Source document:
####

15 October 2014

When a Fragment is DEFINITELY not a Fragment

There are lots of papers that use "fragments" or "fragment approaches".  I find a lot of computational papers do this, is it because FBDD has won the field, or its sexy?  Well, in this paper the authors take an interesting spin on the term fragment. For many targets (particularly PPI), peptides are the only tool to assess binding, or the best binders.  However, despite a small vocal minority, I think most people don't consider peptides to be drugs, but instead good starting points.  The REPLACE (Replacement with Partial Ligand Alternatives through Computational Enrichment) method is used to identify fragments for the CDK2A system to identify fragment alternatives to N-terminal portions of the peptide and especially the crucial arginine residue.  As I say, repeatedly, Your Computation is only as good as your Experimental Follow up

This group took a very cautious approach to the initial modeling, understanding that PPIs are difficult to study via computational methods.  They used crystal structures of FLIPs (Fragment Ligated Inhibitory Peptides) and modeled in the compounds against subunit B and D.  Subunit B gave better results and so that was used for further modeling.  [I hate this kind of stuff, strikes me as wrong.]  After further work, they concluded that the modeling was validated and would be predictive for new compounds.  Then designed a library based on a pharmacophore model using scaffolds phenylacetate, five member heterocycles, and picolinates.  
Modeled Compounds.  Cyclin residues have three letter code, peptides one letter codes.  The solid lines show interactions between acidic cyclin D1 residues and the piperinzinylmethyl group of the inhibitor.
They then, bless their hearts, made some compounds. 
In the end, they showed that it is possible to turn peptides into small molecule-ish compounds.  Please note these activities are in millimolar!  So, even with the current debate as to what PPI fragments should look like, I find it very hard to believe that these molecules are in anyway fragments.  Grafting a fragment looking something onto a big something is not "Fragment based Discovery".

####

Material supplied:
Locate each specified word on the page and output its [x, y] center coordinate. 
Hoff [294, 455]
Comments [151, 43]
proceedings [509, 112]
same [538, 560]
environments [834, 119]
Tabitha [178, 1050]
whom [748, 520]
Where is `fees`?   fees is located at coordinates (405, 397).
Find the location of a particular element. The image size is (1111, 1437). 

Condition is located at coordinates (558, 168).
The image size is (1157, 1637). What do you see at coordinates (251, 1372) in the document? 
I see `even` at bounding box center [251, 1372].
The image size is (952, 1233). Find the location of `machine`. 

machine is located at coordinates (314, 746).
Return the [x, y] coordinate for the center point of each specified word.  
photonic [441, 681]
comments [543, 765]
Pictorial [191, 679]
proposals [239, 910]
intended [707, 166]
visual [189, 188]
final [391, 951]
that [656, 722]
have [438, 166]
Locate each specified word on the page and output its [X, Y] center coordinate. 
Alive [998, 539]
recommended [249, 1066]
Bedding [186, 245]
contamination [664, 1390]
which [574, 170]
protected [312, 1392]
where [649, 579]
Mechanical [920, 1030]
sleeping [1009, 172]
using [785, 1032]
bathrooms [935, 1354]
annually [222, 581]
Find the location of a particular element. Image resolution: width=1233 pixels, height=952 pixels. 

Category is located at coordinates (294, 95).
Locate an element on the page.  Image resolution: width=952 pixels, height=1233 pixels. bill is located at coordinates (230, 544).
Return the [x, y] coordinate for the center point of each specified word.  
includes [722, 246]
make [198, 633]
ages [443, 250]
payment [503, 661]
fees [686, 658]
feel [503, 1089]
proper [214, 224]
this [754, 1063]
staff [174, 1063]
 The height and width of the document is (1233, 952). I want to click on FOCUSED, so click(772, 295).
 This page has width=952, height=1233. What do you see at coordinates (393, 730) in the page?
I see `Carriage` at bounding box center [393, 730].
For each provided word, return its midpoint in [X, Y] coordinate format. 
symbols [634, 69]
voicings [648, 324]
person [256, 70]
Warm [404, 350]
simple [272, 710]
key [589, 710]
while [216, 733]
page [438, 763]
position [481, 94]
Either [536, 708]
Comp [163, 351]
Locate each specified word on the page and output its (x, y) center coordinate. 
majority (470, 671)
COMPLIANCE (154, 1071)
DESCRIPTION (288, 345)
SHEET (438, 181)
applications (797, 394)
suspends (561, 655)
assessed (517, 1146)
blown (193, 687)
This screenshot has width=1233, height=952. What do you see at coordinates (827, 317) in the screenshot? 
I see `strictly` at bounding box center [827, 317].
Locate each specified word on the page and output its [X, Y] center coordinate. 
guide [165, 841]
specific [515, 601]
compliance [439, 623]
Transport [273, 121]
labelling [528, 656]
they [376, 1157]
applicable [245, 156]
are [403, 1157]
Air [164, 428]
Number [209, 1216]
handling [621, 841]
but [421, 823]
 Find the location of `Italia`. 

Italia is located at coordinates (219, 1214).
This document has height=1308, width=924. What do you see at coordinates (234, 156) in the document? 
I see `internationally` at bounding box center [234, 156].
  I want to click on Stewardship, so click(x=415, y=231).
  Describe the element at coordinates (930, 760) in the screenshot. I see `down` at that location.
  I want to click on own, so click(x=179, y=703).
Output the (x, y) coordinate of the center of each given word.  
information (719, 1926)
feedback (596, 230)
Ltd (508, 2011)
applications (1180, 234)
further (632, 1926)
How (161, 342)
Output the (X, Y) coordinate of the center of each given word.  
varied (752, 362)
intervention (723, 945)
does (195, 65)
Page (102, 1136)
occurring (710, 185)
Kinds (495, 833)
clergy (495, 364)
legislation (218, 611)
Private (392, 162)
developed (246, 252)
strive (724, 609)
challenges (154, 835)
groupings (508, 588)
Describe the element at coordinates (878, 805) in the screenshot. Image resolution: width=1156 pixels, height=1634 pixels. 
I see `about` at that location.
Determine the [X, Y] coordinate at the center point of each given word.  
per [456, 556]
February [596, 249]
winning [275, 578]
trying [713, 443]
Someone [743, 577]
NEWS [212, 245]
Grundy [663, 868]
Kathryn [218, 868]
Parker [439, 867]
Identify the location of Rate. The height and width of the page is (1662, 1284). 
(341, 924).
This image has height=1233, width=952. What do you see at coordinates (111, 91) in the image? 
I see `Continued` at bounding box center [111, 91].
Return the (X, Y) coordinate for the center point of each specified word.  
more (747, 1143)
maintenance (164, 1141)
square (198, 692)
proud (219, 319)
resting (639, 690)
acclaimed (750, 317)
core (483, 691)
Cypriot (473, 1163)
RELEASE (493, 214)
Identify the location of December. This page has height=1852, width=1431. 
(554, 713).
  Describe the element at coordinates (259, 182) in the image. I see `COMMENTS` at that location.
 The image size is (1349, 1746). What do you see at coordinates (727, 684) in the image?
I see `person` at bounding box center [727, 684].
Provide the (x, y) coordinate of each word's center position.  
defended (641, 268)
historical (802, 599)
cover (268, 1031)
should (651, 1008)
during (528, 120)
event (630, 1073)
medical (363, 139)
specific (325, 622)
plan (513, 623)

####

Exercise:
Continue the blog post on peptide-derived fragments, picking up right after its last sentence. The records have nothing to do with the blog post on peptide-derived fragments.

Solved exercise:
Dan Erlanson said...

I think the values in the tables should be micromolar (as stated in the text of the paper), not millimolar (as actually shown in the table), and since the researchers used detergent in the assay these are probably real.

I actually don't have a problem with the fragment label. Ultimately, fragments are a state of mind: if fragment-sized molecules are used at some point, and you get to new and useful chemical matter, the tent is big enough for all. I am reminded of Mark Whittaker's "fragment-assisted drug discovery" (FADD), where fragment methods are just another tool in the box.

Unknown said...

This appears to be a quick proof-of-concept style paper. Personally, I'd rather see faster publishing like this then have to wait longer for a refined story. As a quick POC, it might fall apart - but one has to start somewhere! As to whether these are fragments - it looks more like a fragment-growing method than it does an initial fragment finding method. I think medchems would just call it the same old thing we've been doing all these years...

Luca Sancineto said...

I'd like to know wether the typo was in the text or in the table.

Anonymous said...

A typo of mM is easy to make. If you want the lowercase mu, choosing the symbol font and typing "m" will give it to you. But if you copy and paste it, or it somehow gets transformed, your mu becomes an "m"--hence muM become mM. For that reason, I think it's advisable to use uM for micromolar.